I frequently encounter a hard reset of the host while using the Windows 11 virtual machine.

CPU: 7840U
Host UEFI: 3.05
Distro: Gentoo Linux (23.0 hardened profile)
Kernel: 6.6/6.9/6.10/6.11 (dist-kernel)
RAM: 16GiB*2 DDR5-5600 (JEDEC)

#!/bin/bash
qemu-system-x86_64 \
-machine q35 \
-cpu host \
-smp cores=4 \
-accel kvm \
-m 12G \
-rtc base=localtime,clock=host \
-display vnc=127.0.0.3:1 \
-device virtio-vga,xres=2256,yres=1504 \
-drive if=pflash,format=raw,readonly=on,file=OVMF_CODE.fd \
-drive if=pflash,format=raw,file=OVMF_VARS.fd \
-device virtio-balloon-pci \
-object rng-random,filename=/dev/random,id=rng0 \
-device virtio-rng-pci,rng=rng0 \
-device virtio-blk-pci,drive=win11-disk,discard=on,physical_block_size=4096,logical_block_size=4096 \
-drive file=win11-disk.qcow2,if=none,id=win11-disk \
-nic user,model=virtio-net-pci \
-device qemu-xhci \
-device usb-tablet,bus=usb-bus.0 \

I’m not alone, this is extremely frustrating for those who frequently use virtual machines, and this issue has existed for nearly a year without being fixed.

https://www.reddit.com/r/framework/comments/192cm4a/qemu_win11_guest_recommendationsinstability_fw13/

I’m facing the same issues for a while now.
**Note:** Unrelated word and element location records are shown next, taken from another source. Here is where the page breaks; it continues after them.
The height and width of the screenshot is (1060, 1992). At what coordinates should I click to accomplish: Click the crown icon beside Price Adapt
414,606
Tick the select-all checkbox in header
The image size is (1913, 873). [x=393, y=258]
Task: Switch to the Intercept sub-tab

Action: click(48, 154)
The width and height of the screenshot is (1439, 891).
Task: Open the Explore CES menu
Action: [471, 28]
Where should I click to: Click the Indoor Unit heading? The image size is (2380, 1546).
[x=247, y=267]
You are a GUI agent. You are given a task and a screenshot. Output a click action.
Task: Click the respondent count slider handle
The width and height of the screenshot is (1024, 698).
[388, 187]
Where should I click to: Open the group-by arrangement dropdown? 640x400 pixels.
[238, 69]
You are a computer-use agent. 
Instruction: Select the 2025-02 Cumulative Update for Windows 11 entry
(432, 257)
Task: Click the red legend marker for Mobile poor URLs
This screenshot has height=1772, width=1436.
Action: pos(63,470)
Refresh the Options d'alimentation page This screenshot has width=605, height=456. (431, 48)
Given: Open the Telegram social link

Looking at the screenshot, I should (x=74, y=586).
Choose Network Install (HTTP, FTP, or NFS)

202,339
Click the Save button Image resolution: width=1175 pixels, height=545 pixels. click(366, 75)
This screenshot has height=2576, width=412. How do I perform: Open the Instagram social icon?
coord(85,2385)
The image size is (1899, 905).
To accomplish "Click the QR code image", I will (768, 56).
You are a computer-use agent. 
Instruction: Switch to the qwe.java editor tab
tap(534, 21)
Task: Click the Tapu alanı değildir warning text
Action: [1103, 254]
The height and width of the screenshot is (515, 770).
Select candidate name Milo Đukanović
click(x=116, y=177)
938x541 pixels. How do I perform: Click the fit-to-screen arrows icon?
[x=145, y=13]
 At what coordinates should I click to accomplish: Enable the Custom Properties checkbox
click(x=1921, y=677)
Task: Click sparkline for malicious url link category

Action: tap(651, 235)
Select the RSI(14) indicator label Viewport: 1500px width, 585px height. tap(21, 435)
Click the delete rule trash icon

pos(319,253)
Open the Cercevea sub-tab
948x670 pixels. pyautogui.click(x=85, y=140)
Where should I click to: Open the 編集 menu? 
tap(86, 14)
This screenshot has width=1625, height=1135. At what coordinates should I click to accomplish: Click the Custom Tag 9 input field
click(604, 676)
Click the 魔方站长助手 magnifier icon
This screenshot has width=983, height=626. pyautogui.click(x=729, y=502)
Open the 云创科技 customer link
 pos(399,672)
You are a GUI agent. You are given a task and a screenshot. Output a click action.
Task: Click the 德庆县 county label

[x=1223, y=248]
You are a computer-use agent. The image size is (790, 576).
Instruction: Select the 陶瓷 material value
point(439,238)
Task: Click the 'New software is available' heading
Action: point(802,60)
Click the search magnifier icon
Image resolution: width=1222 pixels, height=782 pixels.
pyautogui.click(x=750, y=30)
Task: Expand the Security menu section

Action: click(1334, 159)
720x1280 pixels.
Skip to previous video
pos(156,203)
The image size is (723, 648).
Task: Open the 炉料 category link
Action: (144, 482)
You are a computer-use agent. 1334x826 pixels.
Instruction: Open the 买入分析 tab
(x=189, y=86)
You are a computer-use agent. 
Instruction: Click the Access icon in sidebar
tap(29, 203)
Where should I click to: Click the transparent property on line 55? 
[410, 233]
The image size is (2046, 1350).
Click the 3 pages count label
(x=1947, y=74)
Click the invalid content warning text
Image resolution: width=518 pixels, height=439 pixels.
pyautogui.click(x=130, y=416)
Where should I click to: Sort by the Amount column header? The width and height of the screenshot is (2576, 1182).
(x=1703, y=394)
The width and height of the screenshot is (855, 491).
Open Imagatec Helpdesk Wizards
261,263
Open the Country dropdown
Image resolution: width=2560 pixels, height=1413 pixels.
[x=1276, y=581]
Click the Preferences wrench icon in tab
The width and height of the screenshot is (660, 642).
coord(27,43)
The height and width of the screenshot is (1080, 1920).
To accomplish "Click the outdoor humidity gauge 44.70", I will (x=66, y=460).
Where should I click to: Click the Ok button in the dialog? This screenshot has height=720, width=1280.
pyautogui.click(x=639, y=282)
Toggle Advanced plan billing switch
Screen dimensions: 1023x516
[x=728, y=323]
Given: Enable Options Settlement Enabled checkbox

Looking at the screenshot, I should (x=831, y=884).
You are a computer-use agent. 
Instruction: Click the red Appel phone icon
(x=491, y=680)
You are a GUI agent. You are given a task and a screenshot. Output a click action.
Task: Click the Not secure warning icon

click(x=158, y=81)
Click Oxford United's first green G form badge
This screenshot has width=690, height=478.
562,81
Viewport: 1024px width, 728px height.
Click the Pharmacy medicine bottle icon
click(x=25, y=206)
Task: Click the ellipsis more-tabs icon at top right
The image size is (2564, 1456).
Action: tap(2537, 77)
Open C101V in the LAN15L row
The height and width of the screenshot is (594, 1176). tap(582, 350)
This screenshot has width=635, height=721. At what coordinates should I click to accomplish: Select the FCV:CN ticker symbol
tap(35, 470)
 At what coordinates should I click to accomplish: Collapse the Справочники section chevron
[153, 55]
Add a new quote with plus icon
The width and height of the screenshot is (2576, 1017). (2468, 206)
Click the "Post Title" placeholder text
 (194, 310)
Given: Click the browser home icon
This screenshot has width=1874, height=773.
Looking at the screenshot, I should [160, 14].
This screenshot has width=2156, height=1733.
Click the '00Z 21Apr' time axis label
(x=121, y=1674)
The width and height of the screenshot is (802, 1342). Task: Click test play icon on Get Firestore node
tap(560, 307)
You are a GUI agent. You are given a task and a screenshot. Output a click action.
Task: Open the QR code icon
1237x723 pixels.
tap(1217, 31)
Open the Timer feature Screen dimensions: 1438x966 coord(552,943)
I could narrow it down that it doesn’t have anything to do with the VM (runs great on other machines) and probably also not much with my system, so I came here!

Host: FW 13 AMD 7840U, 6.10.13-3
VM: Win11 on qemu/libvirt

Random crashes when using the VM in a way that the host reboots. No logs whatsoever. Also, no observable patterns to when it happens.

I have a OSX VM which runs with CPU: qemu64, that doesn’t have these issues. So probably CPU features may be the right path.

There might be a fix here:

Temporary work around documented here:
https://bugzilla.kernel.org/show_bug.cgi?id=219009

2 Likes

This is so amazing! Will test this ASAP. It definitely felt like a hardware issue and now we know.

Also, another thing to try is

ectool panicinfo

See if that has any info when the problem happens.